CAPE CANAVERAL (CBSMiami/AP) — After several days of bad weather, NASA was able to make a successful launch for a much-needed shipment of groceries and other astronaut supplies to the International Space Station.
If the Orbital ATK capsule arrives at the space station Wednesday as planned, it will represent the first U.S. delivery since spring.
“Santa is on his way!” Tory Bruno, president of rocket maker United Launch Alliance, announced via Twitter.
More than anyone, perhaps, the six space station astronauts were thrilled following all the weather-related delays. They managed to photograph the rising rocket from their windows as both craft sailed over the Atlantic. “Caught something good on the horizon,” commander Scott Kelly reported in a tweet.
To NASA’s relief, the weather cooperated after three days of high wind and cloudy skies that kept the Atlas V rocket firmly on the ground. Everything came together on the fourth launch attempt, allowing the unmanned Atlas to blast off with 7,400 pounds of space station cargo, not to mention some Christmas presents for the awaiting crew.
Just before liftoff, Bruno urged, “Everyone cross your fingers and think happy weather thoughts.”
It apparently worked.
The Atlas soared through clouds and, 21 minutes later, ended up placing the Cygnus cargo carrier in the perfect orbit. Ecstatic launch controllers applauded, shook hands and hugged one another. “We’re real happy to be back in space,” said Frank Culbertson, president of Orbital’s space systems group.
United Launch Alliance manager Vernon Thorp couldn’t help but notice all the number fours in Sunday’s launch equation. Liftoff occurred at 4:44 p.m. on the fourth launch attempt, and Orbital’s designation for the mission was — yep — number four. “I guess the numbers just all lined up right today,” Thorp told reporters.
The space station astronauts — two of them, including Kelly, deep into a one-year mission — have gone without American shipments since April. Two private companies contracted for more than $3.5 billion by NASA to replenish the 250-mile-high lab are stuck on Earth with grounded rockets. Orbital ATK bought the United Launch Alliance’s rocket, the veteran Atlas V, for this supply mission.

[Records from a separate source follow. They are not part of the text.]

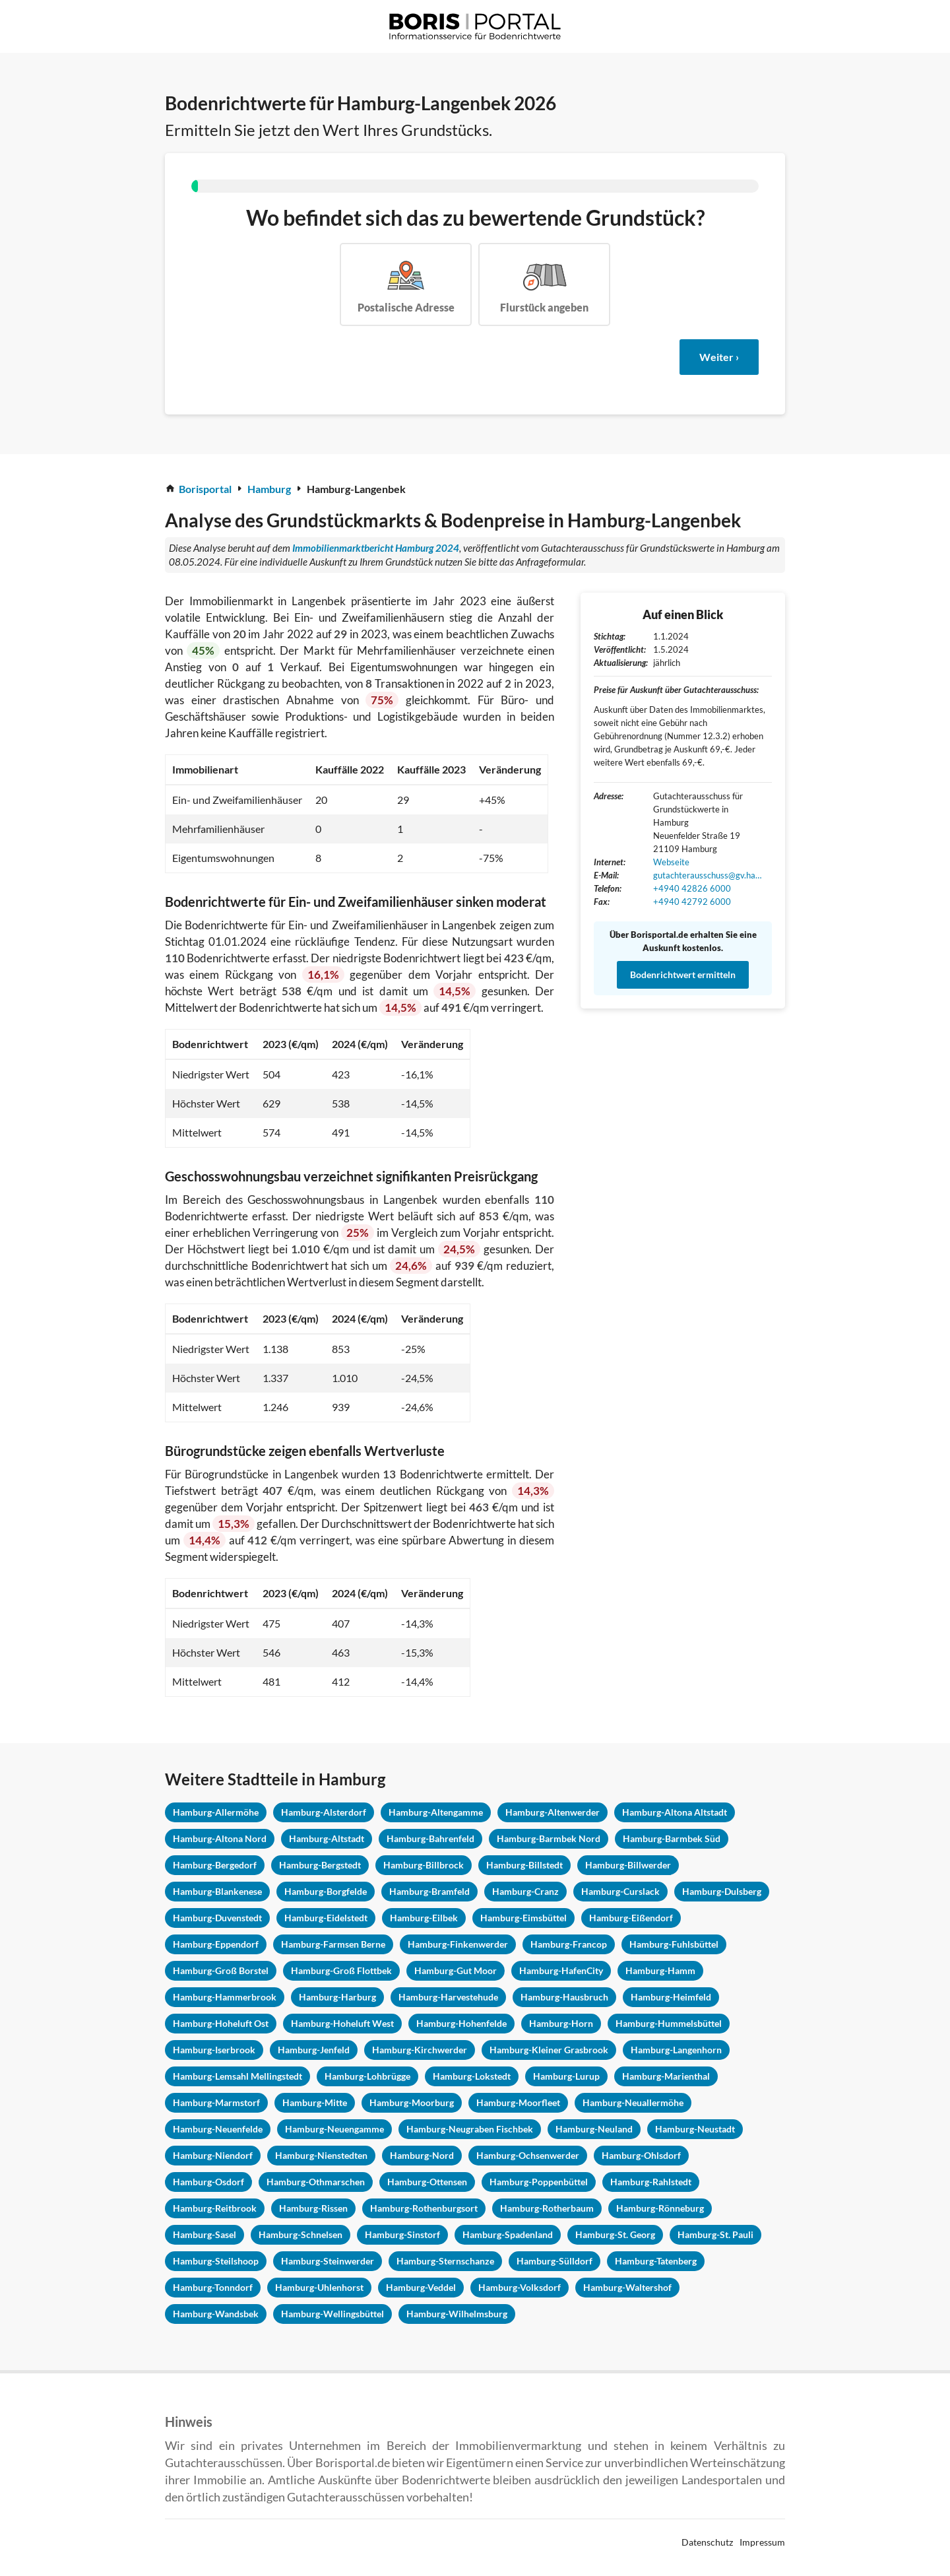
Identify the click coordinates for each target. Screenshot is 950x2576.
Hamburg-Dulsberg (721, 1891)
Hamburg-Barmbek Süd (671, 1838)
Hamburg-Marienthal (666, 2076)
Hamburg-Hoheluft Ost (221, 2023)
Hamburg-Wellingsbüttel (332, 2313)
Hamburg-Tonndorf (213, 2287)
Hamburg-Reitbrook (215, 2208)
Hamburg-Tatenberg (656, 2260)
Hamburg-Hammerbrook (224, 1996)
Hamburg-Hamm (660, 1970)
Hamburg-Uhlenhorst (319, 2287)
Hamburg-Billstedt (524, 1864)
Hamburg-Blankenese (217, 1891)
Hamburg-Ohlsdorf (641, 2155)
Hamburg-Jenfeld (314, 2049)
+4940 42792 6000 (692, 901)
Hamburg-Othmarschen (316, 2181)
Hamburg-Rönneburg (660, 2208)
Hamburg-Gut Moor (455, 1970)
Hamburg (269, 488)
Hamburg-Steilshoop (216, 2260)
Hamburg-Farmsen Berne (333, 1944)
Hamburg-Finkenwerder (458, 1944)
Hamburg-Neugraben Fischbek (469, 2128)
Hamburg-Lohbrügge (367, 2076)
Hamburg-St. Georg (615, 2234)
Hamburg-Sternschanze (445, 2260)
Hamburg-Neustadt (695, 2128)
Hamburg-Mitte (314, 2102)
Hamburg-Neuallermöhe (633, 2102)
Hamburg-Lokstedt (472, 2076)
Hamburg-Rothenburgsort (424, 2208)
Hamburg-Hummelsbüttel (669, 2023)
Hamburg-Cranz (525, 1891)
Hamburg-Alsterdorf (323, 1812)
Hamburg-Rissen (313, 2208)
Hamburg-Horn (561, 2023)
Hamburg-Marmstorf (216, 2102)
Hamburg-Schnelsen (300, 2234)
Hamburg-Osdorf (208, 2181)
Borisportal (205, 488)
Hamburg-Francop (568, 1944)
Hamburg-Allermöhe (216, 1812)
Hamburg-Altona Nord (220, 1838)
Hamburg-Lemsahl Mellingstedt (237, 2076)
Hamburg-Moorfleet (518, 2102)
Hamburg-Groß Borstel (221, 1970)
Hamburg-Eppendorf (216, 1944)
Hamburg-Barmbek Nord (548, 1838)
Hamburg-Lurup (566, 2076)
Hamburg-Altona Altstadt (674, 1812)
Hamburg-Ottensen (427, 2181)
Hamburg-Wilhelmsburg (456, 2313)
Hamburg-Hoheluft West (342, 2023)
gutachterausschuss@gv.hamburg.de (709, 875)
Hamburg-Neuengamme (334, 2128)
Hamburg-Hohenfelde (461, 2023)
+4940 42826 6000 (692, 888)
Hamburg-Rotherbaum (547, 2208)
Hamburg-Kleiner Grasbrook (549, 2049)
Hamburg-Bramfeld (429, 1891)
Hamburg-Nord (422, 2155)
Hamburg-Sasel (204, 2234)
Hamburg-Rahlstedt (650, 2181)
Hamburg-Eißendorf (631, 1917)
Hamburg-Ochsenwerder (527, 2155)
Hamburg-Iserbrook (214, 2049)
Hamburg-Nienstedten (321, 2155)
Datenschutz (707, 2542)
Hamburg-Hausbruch (564, 1996)
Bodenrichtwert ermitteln (683, 974)
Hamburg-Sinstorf (402, 2234)
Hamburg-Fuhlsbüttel (673, 1944)
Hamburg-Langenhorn (676, 2049)
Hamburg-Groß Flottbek (341, 1970)
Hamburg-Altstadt (326, 1838)
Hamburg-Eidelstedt (325, 1917)
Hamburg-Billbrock (423, 1864)
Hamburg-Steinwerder (327, 2260)
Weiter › (719, 356)
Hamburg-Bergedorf (215, 1864)
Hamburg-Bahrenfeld (430, 1838)
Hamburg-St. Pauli (715, 2234)
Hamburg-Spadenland (507, 2234)
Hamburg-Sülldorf (554, 2260)
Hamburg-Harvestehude (448, 1996)
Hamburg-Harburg (337, 1996)
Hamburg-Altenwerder (552, 1812)
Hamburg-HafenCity (561, 1970)
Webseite (671, 862)
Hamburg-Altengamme (436, 1812)
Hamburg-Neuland (594, 2128)
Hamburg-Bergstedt (320, 1864)
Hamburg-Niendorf (213, 2155)
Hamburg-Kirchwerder (419, 2049)
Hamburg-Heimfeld (671, 1996)
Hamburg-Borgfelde (325, 1891)
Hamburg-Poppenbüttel (539, 2181)
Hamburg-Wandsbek (216, 2313)
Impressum (762, 2542)
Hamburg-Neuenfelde (218, 2128)
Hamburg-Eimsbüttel (523, 1917)
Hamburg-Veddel (421, 2287)
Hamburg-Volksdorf (519, 2287)
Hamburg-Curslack (620, 1891)
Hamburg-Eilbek (424, 1917)
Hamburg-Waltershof (627, 2287)
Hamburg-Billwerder (628, 1864)
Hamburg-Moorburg (411, 2102)
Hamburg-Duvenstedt (217, 1917)
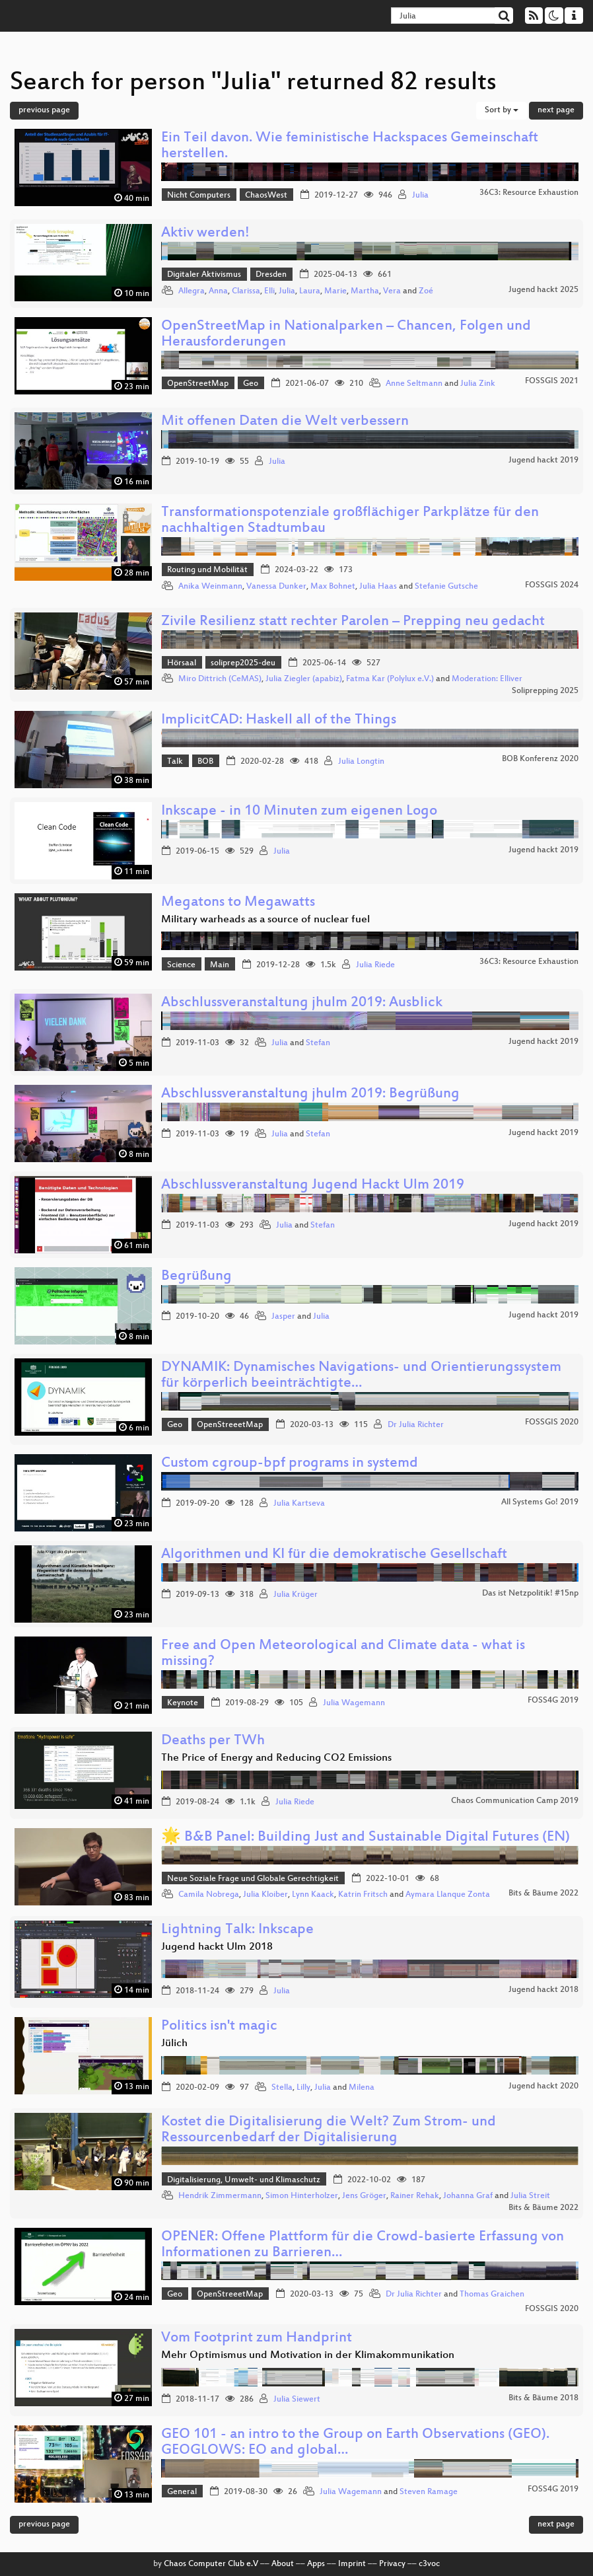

Orbital’s previous grocery run, its fourth, ended in a fiery explosion seconds after liftoff in October 2014. SpaceX, the other supplier, suffered a launch failure in June on its eighth trip.
Russia also lost a supply ship earlier this year. But it picked up the slack and has another resupply mission scheduled just before Christmas; Japan has chipped in as well.
Much-needed food is inside Orbital’s cargo carrier, named Cygnus after the swan constellation. NASA normally likes to have a six-month stash of food aboard the space station, but it’s down a couple months because of the three failed flights. Space station program manager Kirk Shireman expects it will take another year to get the pantry full again — provided there are no more accidents.
Also aboard the newest Cygnus capsule: clothes, toiletries, spacewalking gear, air-supply tanks and science experiments.
This is the first time that the United Launch Alliance’s Atlas V has served the space station. Normally used for hefty satellite launches, it is the mighty successor to the Atlas used to put John Glenn into orbit in 1962. Boeing intends to use the Atlas V to boost the Starliner capsules it’s building to ferry astronauts to the space station beginning in 2017.
Orbital plans to use another Atlas rocket for a supply run in March, then return its own Antares rocket to flight from Virginia in May.
SpaceX — also part of NASA’s commercial crew effort — aims to restart station deliveries in January with its Falcon rockets.
While acknowledging 2015 has been a difficult year because of the disrupted supply chain, Shireman said commercial space is inevitable and will drive down launch costs. NASA’s 30-year shuttle program proved expensive and complicated, and, on two flights, deadly.
“It is our future,” Shireman stressed last week.
The Cygnus launched Sunday is named after Mercury 7 astronaut Deke Slayton, a pioneer in commercial spaceflight before his death in 1993.